Copy everything from the line containing "Given: Click the" down to the line containing "This screenshot has width=972, height=672.", swapping "legend" for "key" and keeping all else the same. Omit the pictures.

---------- RECORDS FOR THE TASK ----------

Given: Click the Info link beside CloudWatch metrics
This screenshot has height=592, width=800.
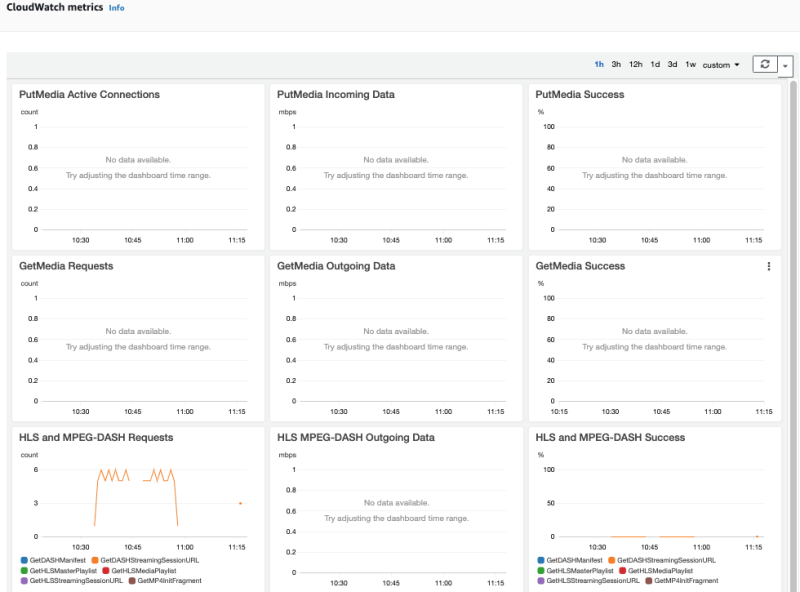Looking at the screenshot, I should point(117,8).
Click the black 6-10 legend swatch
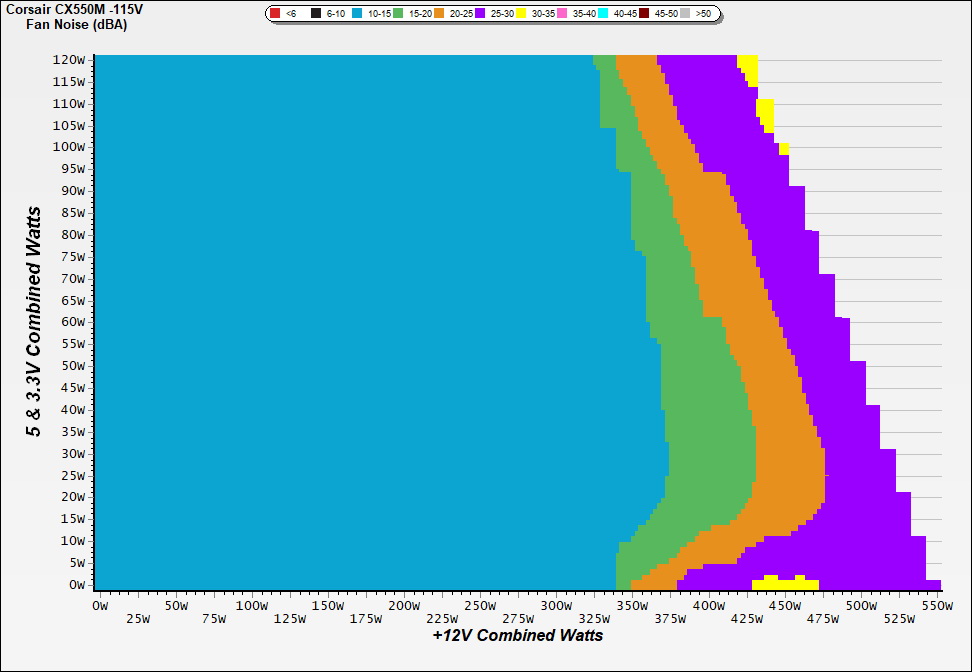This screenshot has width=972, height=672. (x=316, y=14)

----------
---------- RECORDS FOR THE TASK ----------

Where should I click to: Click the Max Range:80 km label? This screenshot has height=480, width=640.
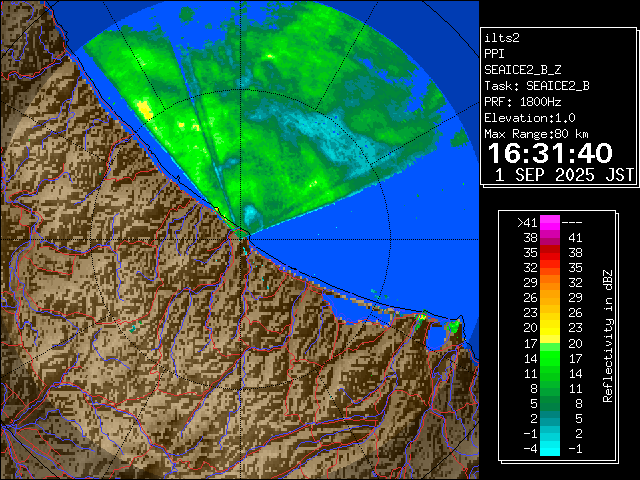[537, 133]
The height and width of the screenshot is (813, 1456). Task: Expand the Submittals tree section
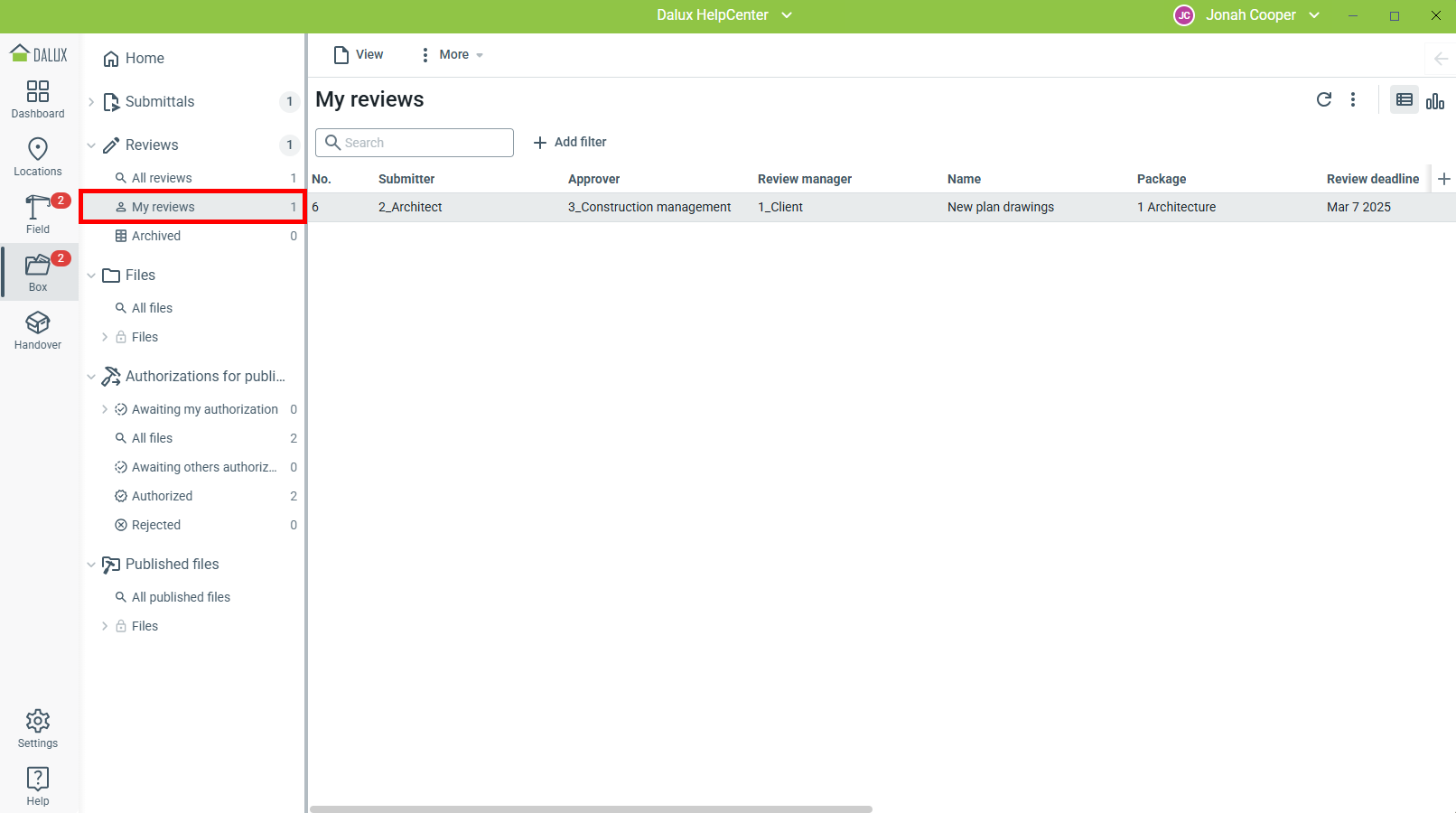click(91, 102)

----------

## SOLUTION TO THIS EXERCISE
Given: Click the Info link beside CloudWatch metrics
This screenshot has height=592, width=800.
Looking at the screenshot, I should point(117,8).
Click the black 6-10 key swatch
This screenshot has width=972, height=672. (x=316, y=14)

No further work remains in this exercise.